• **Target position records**
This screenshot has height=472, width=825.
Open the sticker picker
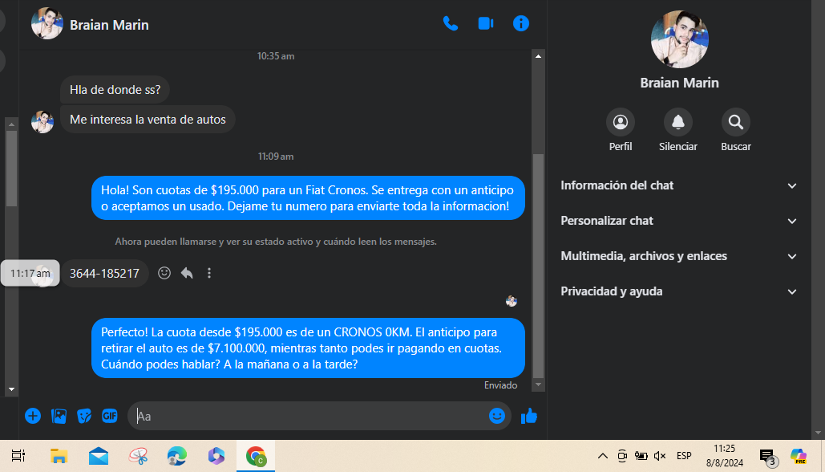(84, 416)
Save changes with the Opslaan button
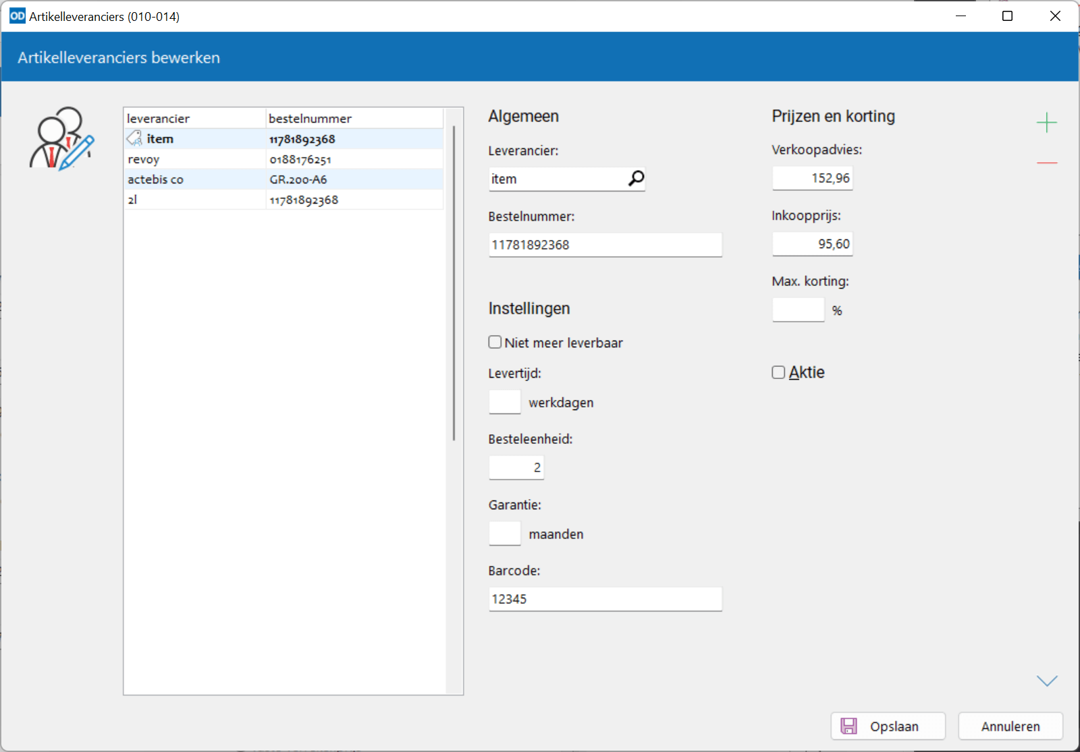1080x752 pixels. (x=888, y=726)
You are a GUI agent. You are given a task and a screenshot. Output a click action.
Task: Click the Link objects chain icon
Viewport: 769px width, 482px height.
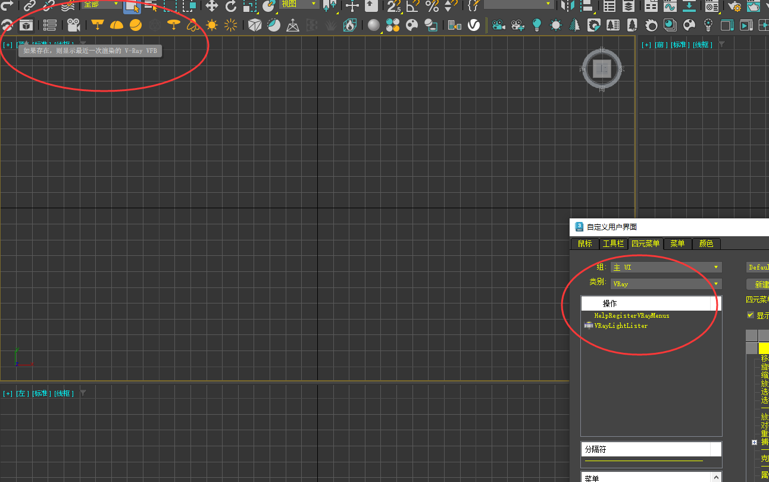coord(30,6)
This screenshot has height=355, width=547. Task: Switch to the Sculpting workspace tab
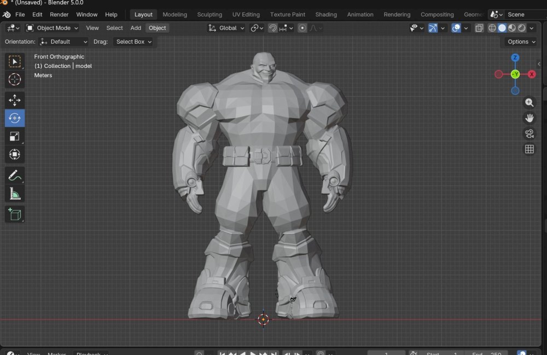tap(210, 14)
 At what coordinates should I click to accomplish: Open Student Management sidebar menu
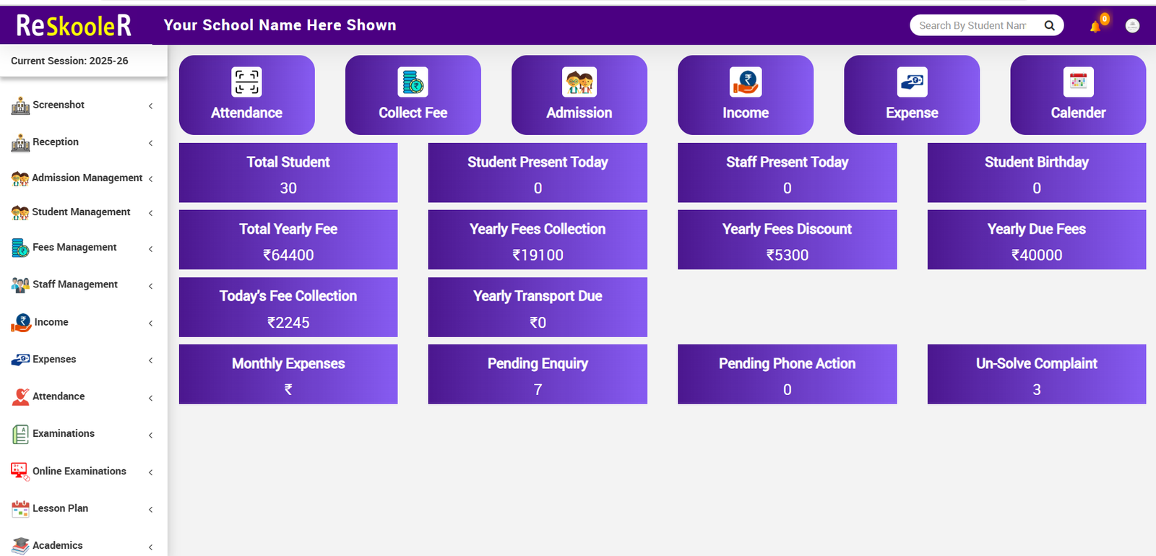81,212
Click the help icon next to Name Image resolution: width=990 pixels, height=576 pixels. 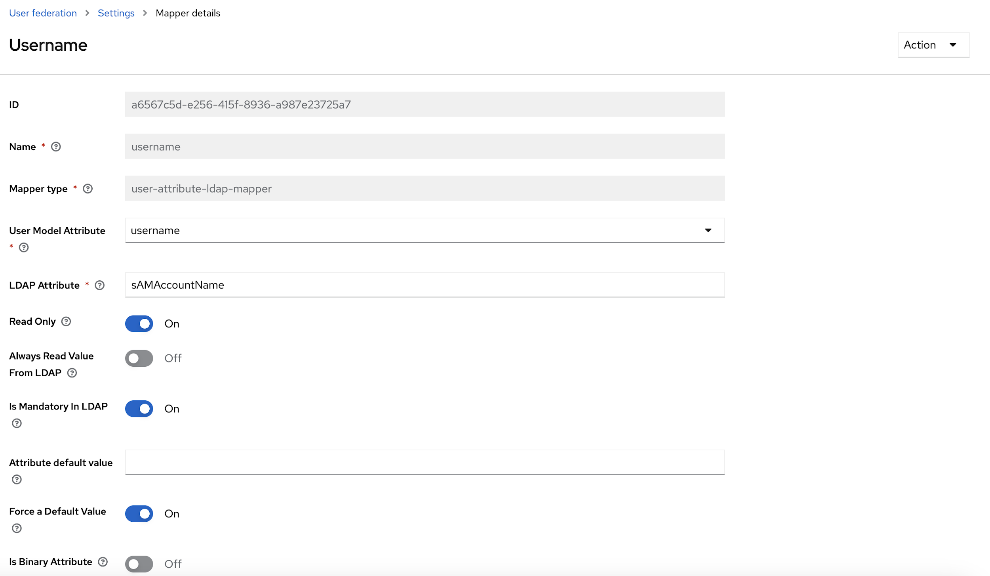56,147
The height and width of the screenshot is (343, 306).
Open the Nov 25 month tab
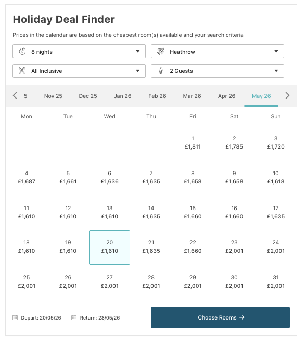pos(53,96)
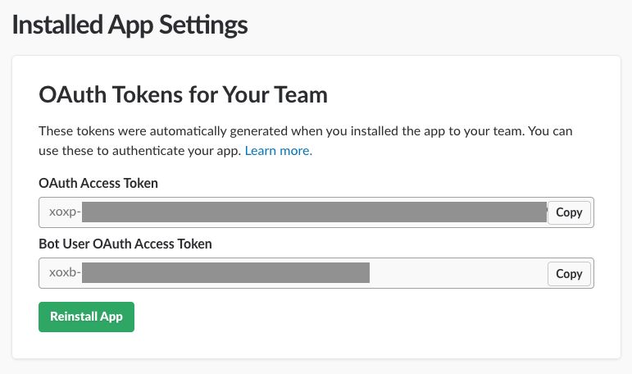Image resolution: width=632 pixels, height=374 pixels.
Task: Click the xoxb- token prefix text
Action: click(65, 274)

• **What needs to be done**
Arrange the lines of the records from the line containing "The height and" through the end of the records, inclusive, as a numbered list, leaving out blank lines. Omit the pictures from your answer.

• **The reply**
1. The height and width of the screenshot is (343, 306).
2. Open the Nov 25 month tab
3. pos(53,96)
4. Image resolution: width=632 pixels, height=374 pixels.
5. Task: Click the xoxb- token prefix text
6. Action: click(65, 274)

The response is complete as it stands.